A relação entre nazismo e colonialismo foi e é muitas vezes ocultada. Afinal, aponta que o nazismo esteve ancorado, entre outros aspectos, em práticas realizadas também por outros países, inclusive pelas potências vencedoras da 2ª Guerra Mundial – sem que isso diminua a responsabilidade da Alemanha. As raízes do nazismo não se encontram, portanto, somente em um país.

Outras referências fundamentais para as condições de possibilidade do nazismo também se desenvolveram no século XIX: o racismo científico e o nacionalismo étnico. Extensamente empregado no colonialismo, não tardaria para que o racismo pretensamente científico fosse usado contra populações dentro da Europa, com destaque para os judeus (o antissemitismo, de longa história anterior, ganhava contornos raciais) e os ciganos (Roma e Sinti). Logo, tais ideias se conectaram – e com particular força na Alemanha – a outro conjunto ideológico típico do século XIX europeu: o nacionalismo, que ganhou contornos raciais.

Essas ideias, contudo, só teriam poder político sob determinadas condições locais específicas. Por isso, o nazismo – e os fascismos em geral – como regime só se tornou possível com a 1ª Guerra Mundial e as turbulências da República de Weimar.
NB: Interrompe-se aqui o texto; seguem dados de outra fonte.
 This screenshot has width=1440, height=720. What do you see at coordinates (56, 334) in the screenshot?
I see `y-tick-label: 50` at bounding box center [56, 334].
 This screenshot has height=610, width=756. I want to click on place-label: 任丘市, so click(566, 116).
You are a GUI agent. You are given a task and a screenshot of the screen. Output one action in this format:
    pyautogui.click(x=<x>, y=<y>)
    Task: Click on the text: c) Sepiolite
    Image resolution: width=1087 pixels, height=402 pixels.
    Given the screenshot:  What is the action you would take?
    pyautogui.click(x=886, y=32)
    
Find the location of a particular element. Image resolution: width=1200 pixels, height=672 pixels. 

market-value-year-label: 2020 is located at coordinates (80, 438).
A derrota militar provocou, ao mesmo tempo, ressentimento pela humilhação, territórios perdidos e indenizações a pagar, mas também uma memória idealizada do período da guerra, pois muitos alemães viam no suposto espírito de união nacional, camaradagem do front e submissão do indivíduo a uma causa comum a expressão da verdadeira “essência nacional”, ameaçada por forças terríveis, personalizadas sobretudo na figura do judeu.

Já durante o período da República de Weimar, o partido nazista aproveitou a sucessão de crises políticas e econômicas (sobretudo a crise de 1929) para acentuar ainda mais o caos social e ao mesmo tempo se colocar como o único capaz de resolvê-lo. Aproveitando-se do anticomunismo e da tradição autoritária das elites políticas alemãs, o nazismo conseguiu se colocar nesse período como um ator político aceito e legitimado de um sistema político frágil e instável.
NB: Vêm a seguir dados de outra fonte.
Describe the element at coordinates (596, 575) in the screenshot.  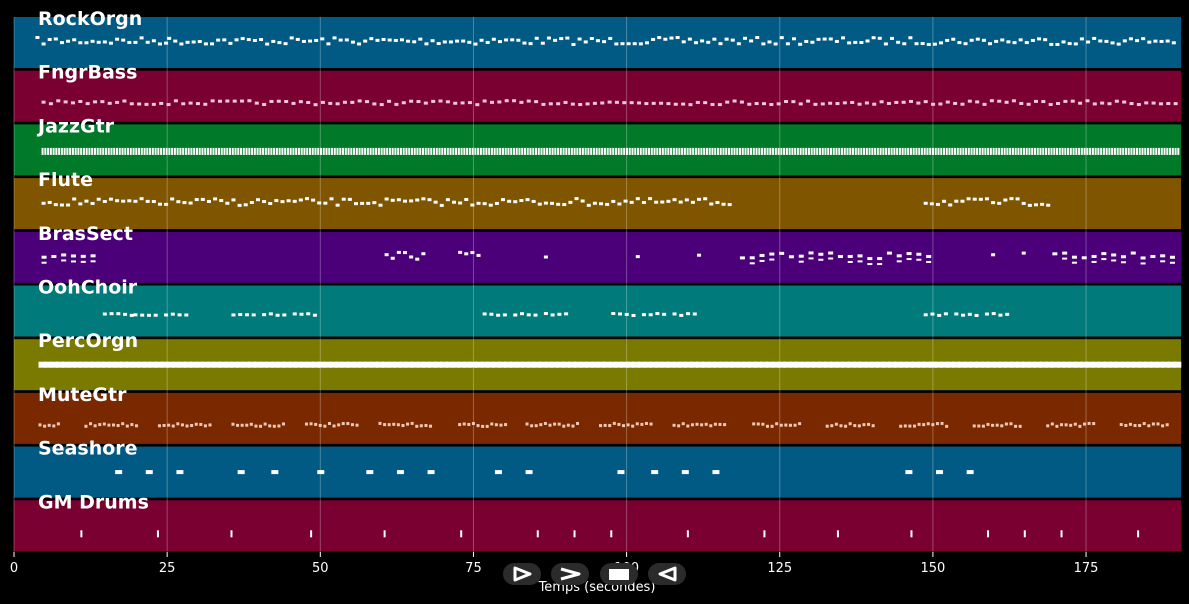
I see `playback-controls` at that location.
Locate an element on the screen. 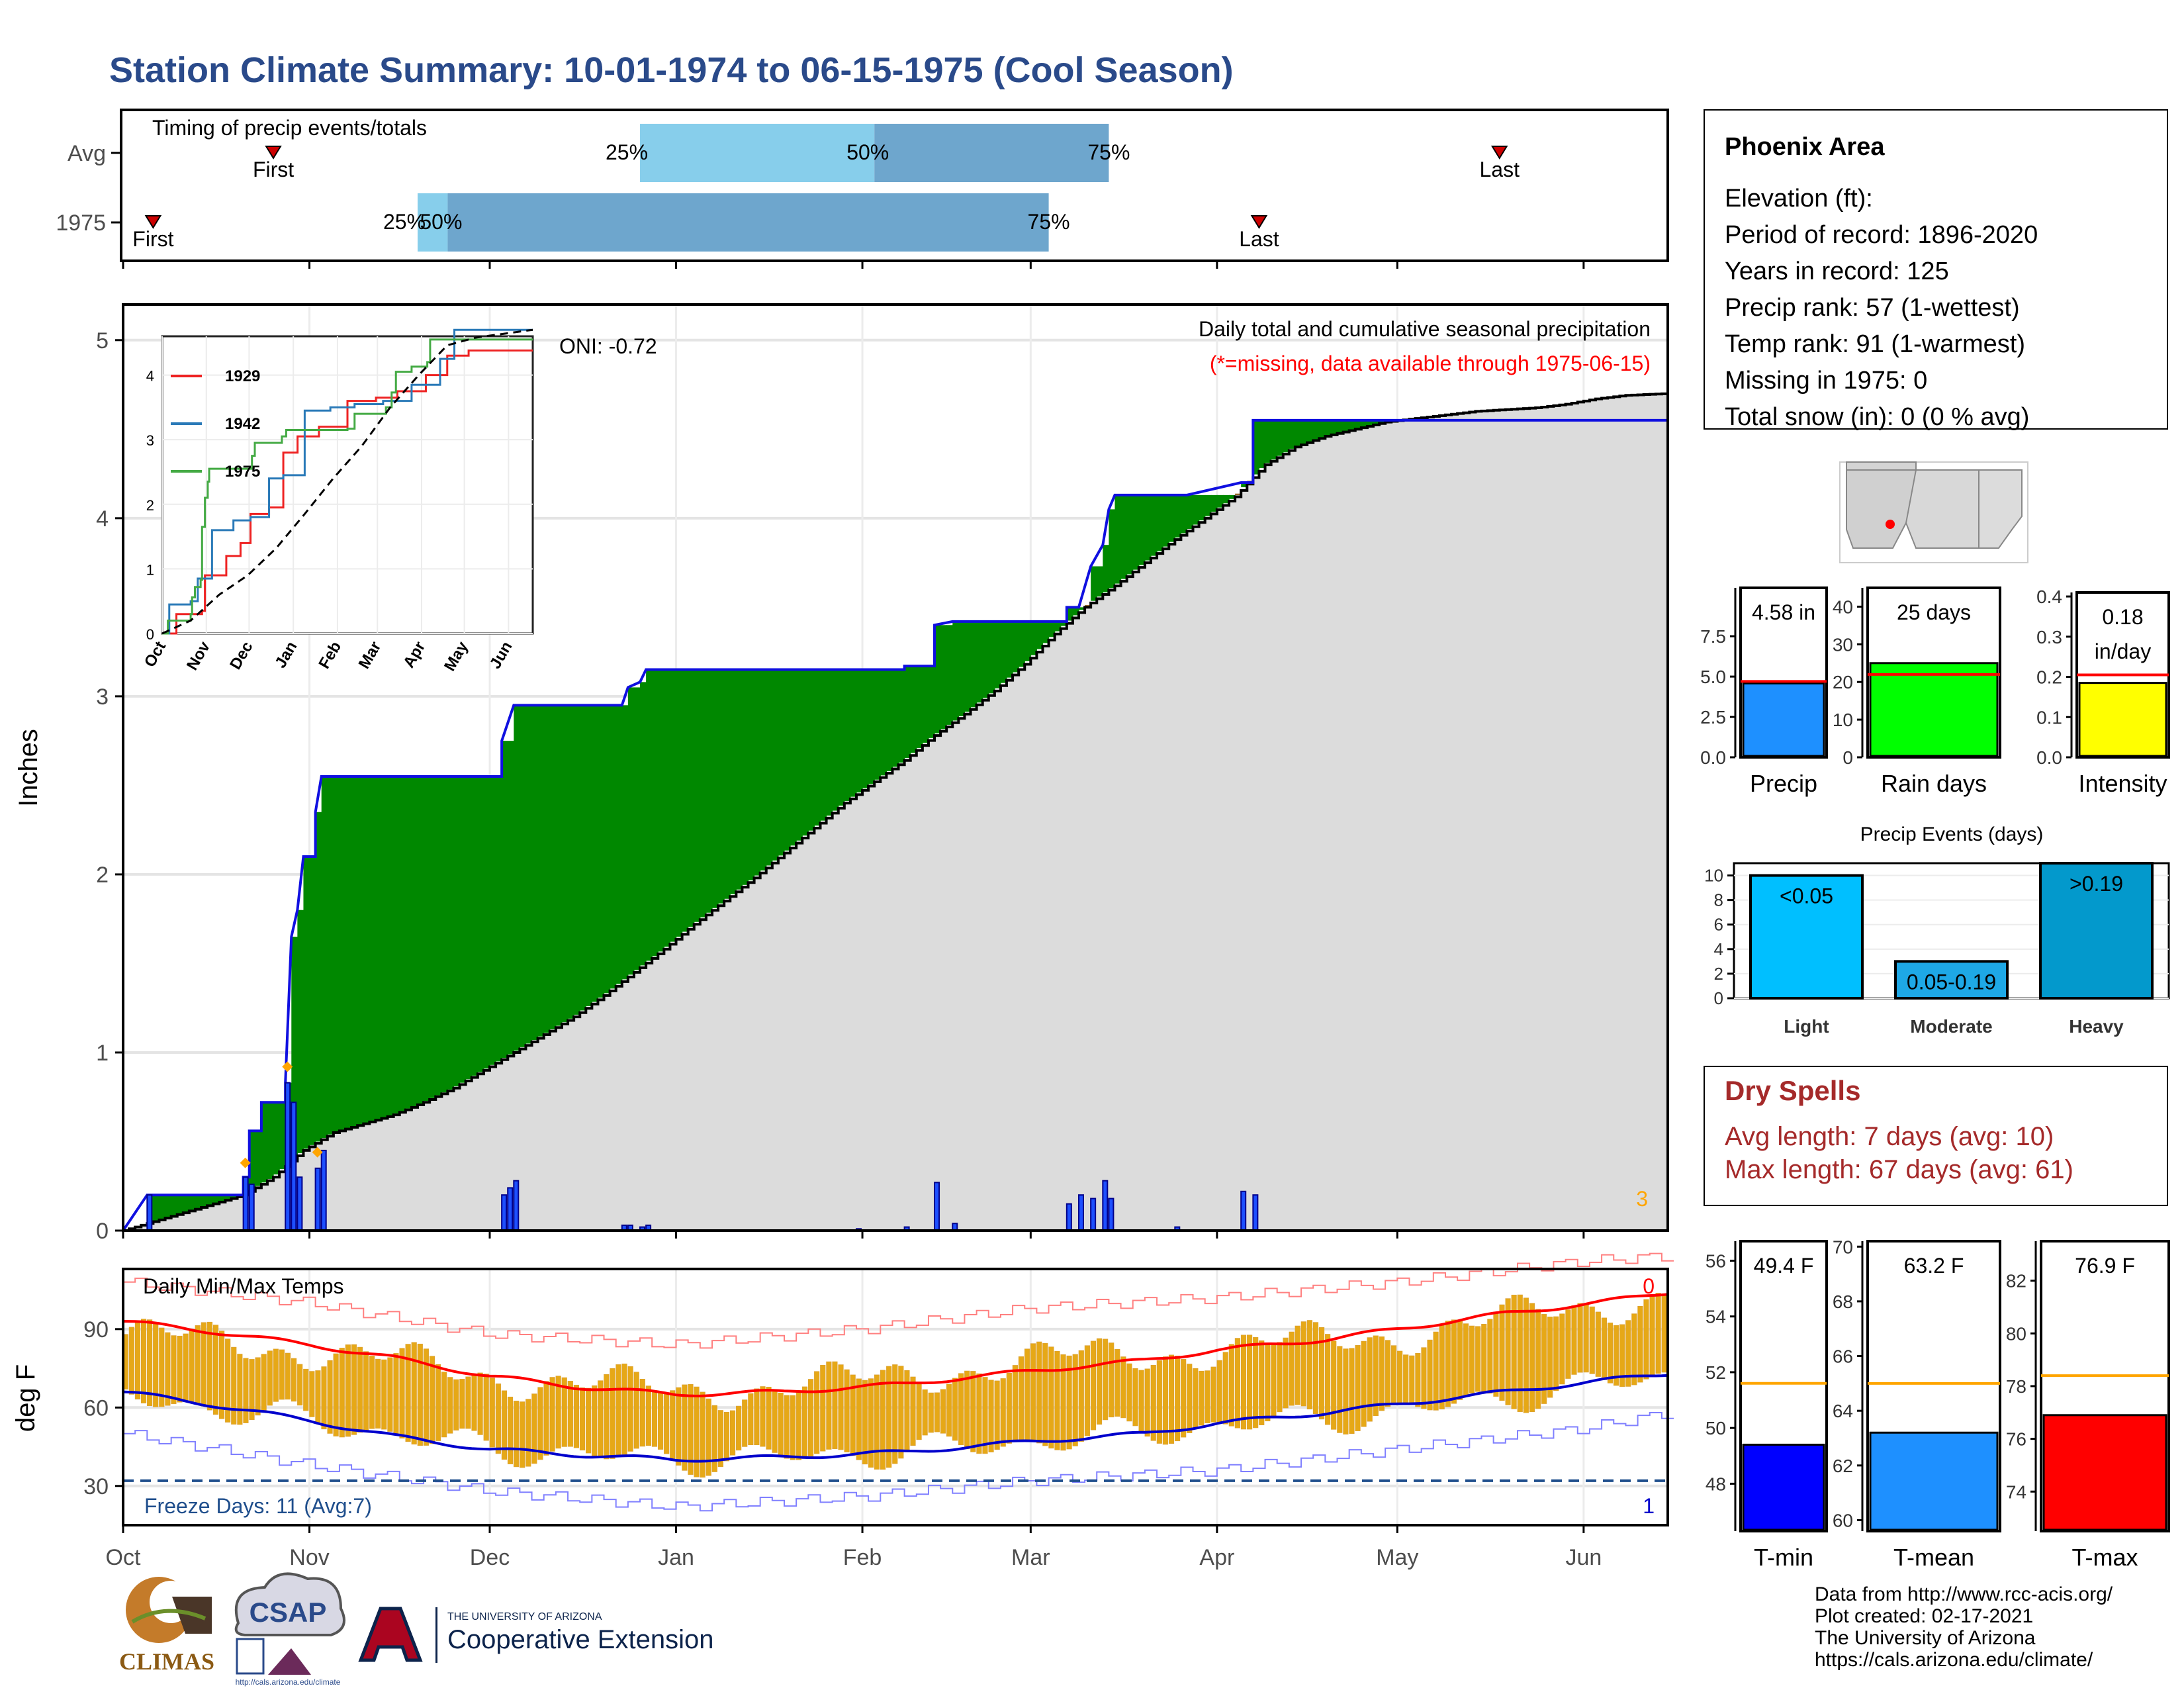  csap-logo-mountain is located at coordinates (290, 1662).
Ao mesmo tempo, a República de Weimar também foi um período de intensa experimentação social, cultural, política e intelectual. Talvez o maior exemplo disso foi a participação nos mais diversos setores da sociedade alemã justamente daqueles que se tornariam as principais vítimas do nazismo, os judeus. Esse universo cultural que o nazismo procurou destruir é também a prova de que havia outros caminhos a seguir. As condições de possibilidade sobre as quais estamos a refletir não determinam a história, que ainda cabe a escolhas dos homens e mulheres que agem dentro dessas condições.

Outro olhar é preciso

Voltar nosso olhar para a ascensão do regime nazista – não por ignorar os seus crimes, mas, pelo contrário, para entender como foram possíveis – leva ao menos a dois importantes desdobramentos.

Em primeiro lugar, entender que o Holocausto não foi um evento a parte da história. Ele se relaciona com outros processos. E, enquanto o nazismo se tornou algo ligado a uma ideia de mal absoluto, criminalizado e combatido na maior parte do mundo (embora ainda sob risco diante do aumento de grupos neonazistas), muitas de suas condições de possibilidade permanecem.

A outra decorrência é a importância de nos mantermos alertas para essas condições, frequentemente minimizadas ou normalizadas, para nos anteciparmos a crimes mais graves. Mais do que nunca, é preciso alargar a compreensão sobre nazismo e Holocausto para além de Hitler e Auschwitz. Limitar a compreensão a esses aspectos serve para não discutir o nazismo como processo social e, dessa forma, manter intactas suas condições de possibilidade. Os fascismos foram e são fruto de ideias e práticas humanas social e historicamente construídas. Eles não eram e não são inevitáveis. Compreender sua historicidade pode nos fornecer ferramentas para o presente e o futuro.